(저장된 자료)
§ §

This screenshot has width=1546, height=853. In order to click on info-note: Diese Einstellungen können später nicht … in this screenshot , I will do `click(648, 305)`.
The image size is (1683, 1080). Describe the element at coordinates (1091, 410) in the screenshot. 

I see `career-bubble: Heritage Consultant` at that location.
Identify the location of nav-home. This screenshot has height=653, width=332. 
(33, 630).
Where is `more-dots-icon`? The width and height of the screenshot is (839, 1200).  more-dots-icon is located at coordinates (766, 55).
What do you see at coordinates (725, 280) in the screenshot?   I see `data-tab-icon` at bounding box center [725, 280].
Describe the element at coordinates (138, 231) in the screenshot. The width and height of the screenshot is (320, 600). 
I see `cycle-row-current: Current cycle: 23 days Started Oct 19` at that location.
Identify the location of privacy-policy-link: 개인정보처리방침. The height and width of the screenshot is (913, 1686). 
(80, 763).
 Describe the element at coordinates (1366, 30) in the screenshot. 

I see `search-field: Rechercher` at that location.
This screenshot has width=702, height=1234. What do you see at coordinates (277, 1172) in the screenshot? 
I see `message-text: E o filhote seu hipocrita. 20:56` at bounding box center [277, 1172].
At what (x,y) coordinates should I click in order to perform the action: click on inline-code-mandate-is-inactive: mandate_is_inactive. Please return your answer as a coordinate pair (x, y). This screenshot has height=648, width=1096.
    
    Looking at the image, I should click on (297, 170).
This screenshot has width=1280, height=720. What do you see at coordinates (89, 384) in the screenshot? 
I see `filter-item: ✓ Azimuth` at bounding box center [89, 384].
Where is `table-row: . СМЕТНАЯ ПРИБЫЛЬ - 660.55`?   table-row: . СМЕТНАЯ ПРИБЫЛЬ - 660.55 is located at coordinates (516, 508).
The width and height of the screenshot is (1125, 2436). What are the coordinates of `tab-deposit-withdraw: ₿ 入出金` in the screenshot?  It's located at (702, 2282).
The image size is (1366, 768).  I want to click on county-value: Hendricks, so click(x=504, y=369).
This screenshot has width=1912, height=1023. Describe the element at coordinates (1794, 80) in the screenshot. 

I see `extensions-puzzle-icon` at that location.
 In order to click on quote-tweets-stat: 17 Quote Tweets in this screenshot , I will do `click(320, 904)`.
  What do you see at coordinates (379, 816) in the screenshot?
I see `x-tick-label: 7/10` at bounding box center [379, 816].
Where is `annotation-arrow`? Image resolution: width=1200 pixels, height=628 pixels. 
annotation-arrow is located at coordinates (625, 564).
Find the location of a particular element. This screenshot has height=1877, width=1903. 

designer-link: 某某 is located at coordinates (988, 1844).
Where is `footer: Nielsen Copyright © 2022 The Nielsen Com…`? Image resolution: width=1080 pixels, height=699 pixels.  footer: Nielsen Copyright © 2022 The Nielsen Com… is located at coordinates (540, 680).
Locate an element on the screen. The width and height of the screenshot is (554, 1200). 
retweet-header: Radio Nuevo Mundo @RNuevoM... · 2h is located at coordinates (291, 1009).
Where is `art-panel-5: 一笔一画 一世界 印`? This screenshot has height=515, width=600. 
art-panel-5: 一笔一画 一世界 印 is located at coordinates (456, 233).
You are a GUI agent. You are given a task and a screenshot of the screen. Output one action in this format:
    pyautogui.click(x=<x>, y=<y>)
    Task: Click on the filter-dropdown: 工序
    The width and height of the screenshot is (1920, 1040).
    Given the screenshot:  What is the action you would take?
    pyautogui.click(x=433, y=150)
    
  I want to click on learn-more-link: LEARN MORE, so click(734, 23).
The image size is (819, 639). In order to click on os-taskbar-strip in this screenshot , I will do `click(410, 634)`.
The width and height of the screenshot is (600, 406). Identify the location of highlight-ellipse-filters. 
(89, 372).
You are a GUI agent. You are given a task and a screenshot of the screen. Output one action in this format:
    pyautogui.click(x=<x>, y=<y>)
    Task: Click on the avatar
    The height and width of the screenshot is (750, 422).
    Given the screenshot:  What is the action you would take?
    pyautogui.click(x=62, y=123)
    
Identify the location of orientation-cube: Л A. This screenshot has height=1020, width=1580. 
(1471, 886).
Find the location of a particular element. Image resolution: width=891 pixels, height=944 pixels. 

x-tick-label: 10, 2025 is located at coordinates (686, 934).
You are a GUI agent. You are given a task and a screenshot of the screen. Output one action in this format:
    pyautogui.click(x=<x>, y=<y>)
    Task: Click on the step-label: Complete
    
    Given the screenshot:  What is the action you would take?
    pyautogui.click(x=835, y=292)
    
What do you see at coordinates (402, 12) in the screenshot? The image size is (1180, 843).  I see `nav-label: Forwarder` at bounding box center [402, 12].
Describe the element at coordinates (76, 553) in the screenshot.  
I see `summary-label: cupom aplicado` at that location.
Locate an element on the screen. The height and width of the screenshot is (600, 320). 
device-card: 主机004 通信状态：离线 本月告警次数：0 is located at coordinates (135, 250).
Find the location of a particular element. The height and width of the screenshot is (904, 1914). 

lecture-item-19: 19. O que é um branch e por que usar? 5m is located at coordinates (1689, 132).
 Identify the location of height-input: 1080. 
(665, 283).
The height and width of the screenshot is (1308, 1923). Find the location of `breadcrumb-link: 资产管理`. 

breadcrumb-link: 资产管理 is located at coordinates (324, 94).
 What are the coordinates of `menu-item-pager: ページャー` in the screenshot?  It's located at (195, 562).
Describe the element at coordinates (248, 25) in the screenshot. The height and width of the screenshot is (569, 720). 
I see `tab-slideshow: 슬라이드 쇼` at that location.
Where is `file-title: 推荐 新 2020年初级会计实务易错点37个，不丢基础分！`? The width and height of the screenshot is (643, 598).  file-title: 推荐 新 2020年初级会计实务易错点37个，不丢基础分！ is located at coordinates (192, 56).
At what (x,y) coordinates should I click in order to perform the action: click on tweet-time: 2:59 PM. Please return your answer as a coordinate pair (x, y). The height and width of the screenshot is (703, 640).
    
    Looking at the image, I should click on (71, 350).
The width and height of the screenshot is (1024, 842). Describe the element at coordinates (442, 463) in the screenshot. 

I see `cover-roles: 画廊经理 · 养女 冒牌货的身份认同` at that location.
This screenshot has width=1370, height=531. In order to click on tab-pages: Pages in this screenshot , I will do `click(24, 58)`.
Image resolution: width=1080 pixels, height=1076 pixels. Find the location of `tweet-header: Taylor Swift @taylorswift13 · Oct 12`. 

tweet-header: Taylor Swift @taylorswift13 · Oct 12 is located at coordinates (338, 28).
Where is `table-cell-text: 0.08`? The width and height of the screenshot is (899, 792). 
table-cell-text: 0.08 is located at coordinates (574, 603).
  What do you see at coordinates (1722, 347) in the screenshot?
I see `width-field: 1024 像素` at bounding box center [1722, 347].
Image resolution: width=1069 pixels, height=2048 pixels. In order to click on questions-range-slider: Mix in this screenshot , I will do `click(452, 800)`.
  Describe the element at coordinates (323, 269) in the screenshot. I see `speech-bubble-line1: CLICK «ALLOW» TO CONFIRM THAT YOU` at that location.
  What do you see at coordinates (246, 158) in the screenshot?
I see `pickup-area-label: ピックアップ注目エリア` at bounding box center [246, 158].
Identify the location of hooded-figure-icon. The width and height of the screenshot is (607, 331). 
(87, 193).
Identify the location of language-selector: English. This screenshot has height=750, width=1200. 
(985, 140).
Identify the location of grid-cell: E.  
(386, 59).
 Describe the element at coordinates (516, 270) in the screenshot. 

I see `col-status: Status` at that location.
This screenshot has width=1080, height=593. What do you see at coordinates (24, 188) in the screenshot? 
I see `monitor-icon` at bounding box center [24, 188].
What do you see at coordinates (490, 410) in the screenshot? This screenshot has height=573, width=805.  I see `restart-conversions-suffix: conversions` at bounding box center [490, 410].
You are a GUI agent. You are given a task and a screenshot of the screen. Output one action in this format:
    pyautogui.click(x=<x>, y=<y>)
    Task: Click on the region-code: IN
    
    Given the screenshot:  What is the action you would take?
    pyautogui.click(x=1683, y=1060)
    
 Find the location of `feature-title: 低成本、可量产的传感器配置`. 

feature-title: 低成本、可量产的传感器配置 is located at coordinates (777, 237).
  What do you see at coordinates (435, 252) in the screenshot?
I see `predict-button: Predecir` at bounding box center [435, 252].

§ §

과제 요구사항 |
자료에서 "Locate an element on the screen. The width" 표현이 있는 줄부터 "(1471, 886)." 표현이 있는 줄까지 수정하여 "avatar" 표현을 "user-avatar" 표현으로 바꾸십시오. 나머지는 그대로 두고 해당 줄만 다시 쓰십시오.

답변 |
Locate an element on the screen. The width and height of the screenshot is (554, 1200). 
retweet-header: Radio Nuevo Mundo @RNuevoM... · 2h is located at coordinates (291, 1009).
Where is `art-panel-5: 一笔一画 一世界 印`? This screenshot has height=515, width=600. 
art-panel-5: 一笔一画 一世界 印 is located at coordinates (456, 233).
You are a GUI agent. You are given a task and a screenshot of the screen. Output one action in this format:
    pyautogui.click(x=<x>, y=<y>)
    Task: Click on the filter-dropdown: 工序
    The width and height of the screenshot is (1920, 1040).
    Given the screenshot:  What is the action you would take?
    pyautogui.click(x=433, y=150)
    
  I want to click on learn-more-link: LEARN MORE, so click(734, 23).
The image size is (819, 639). In order to click on os-taskbar-strip in this screenshot , I will do `click(410, 634)`.
The width and height of the screenshot is (600, 406). Identify the location of highlight-ellipse-filters. 
(89, 372).
You are a GUI agent. You are given a task and a screenshot of the screen. Output one action in this format:
    pyautogui.click(x=<x>, y=<y>)
    Task: Click on the user-avatar
    The height and width of the screenshot is (750, 422).
    Given the screenshot:  What is the action you would take?
    pyautogui.click(x=62, y=123)
    
Identify the location of orientation-cube: Л A. This screenshot has height=1020, width=1580. 
(1471, 886).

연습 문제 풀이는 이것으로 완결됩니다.